» **BRIEF**
Include the line containing "You are a GUI" and every line after it up to the end of the material below; reproduce them exactly and drop the pictures.
Segment Start: DATA FOR THIS EXERCISE
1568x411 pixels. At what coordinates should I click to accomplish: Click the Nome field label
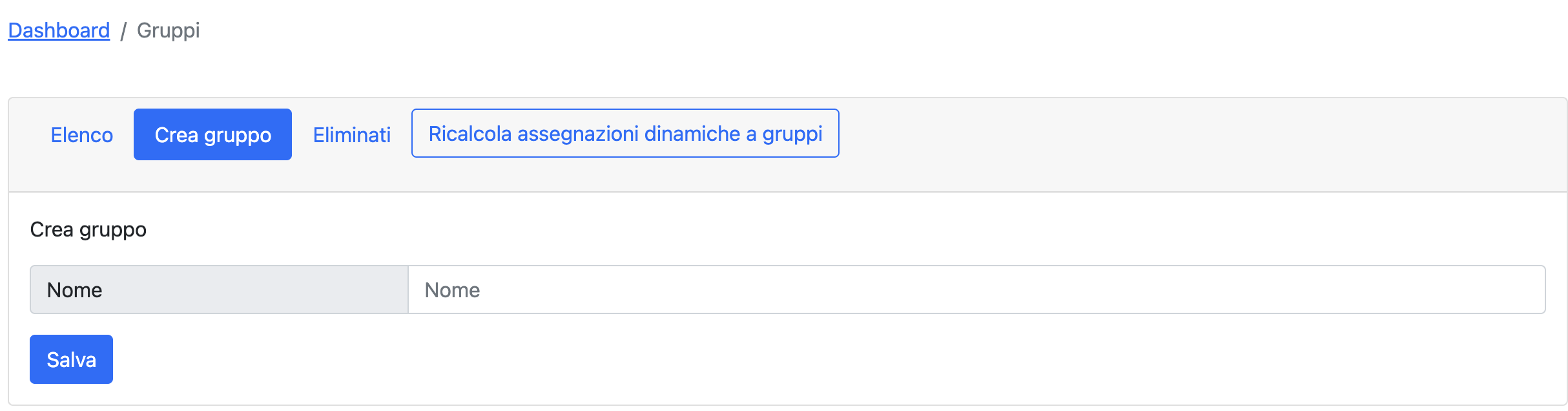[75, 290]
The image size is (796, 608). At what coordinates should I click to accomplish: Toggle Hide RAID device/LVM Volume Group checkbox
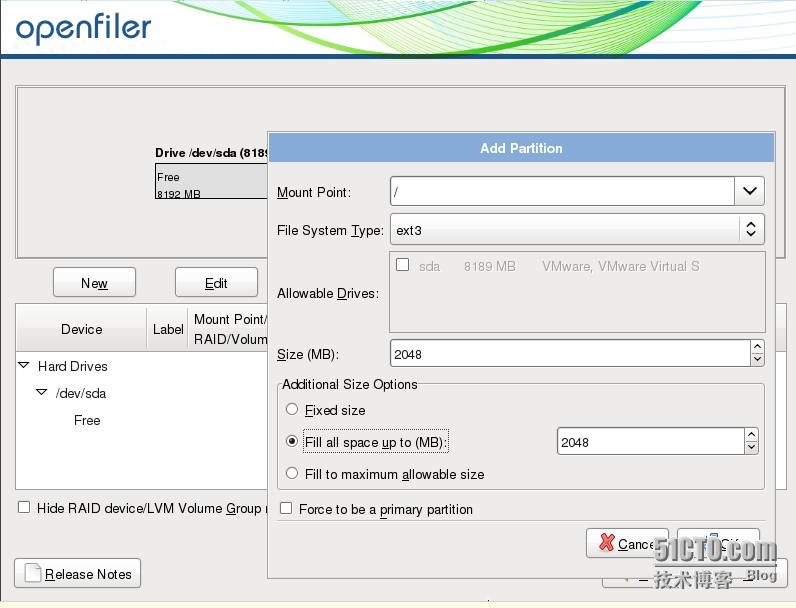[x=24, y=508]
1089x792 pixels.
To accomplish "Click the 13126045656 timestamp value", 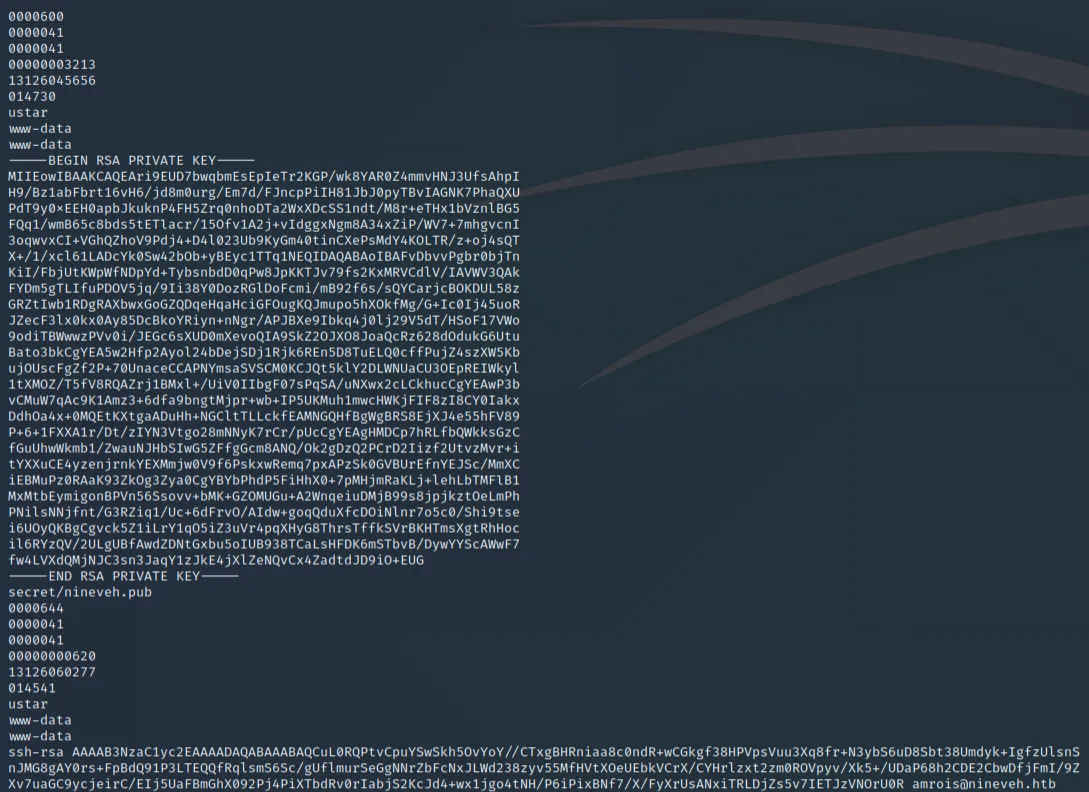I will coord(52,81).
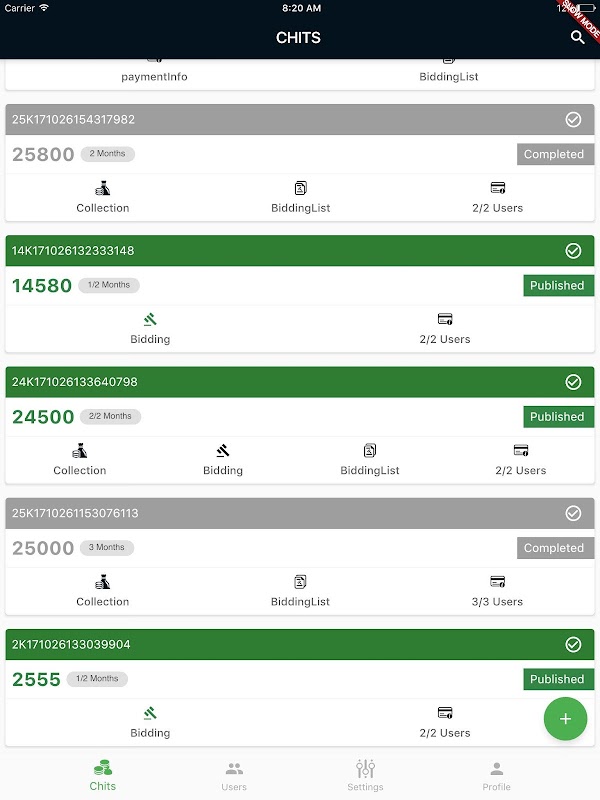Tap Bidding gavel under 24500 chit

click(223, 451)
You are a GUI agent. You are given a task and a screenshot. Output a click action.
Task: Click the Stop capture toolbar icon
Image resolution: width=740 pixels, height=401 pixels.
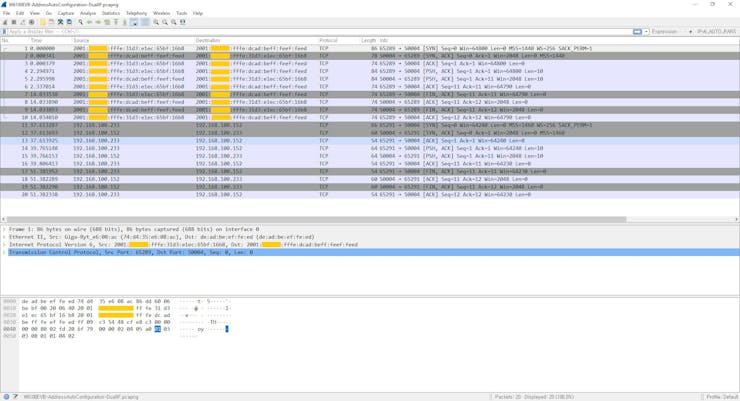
Segment End: DATA FOR THIS EXERCISE
» **EXERCISE SOLUTION**
You are a GUI agent. You are given a task and a screenshot. Output a click action.
Task: Click the Stop capture toolbar icon
Image resolution: width=740 pixels, height=401 pixels.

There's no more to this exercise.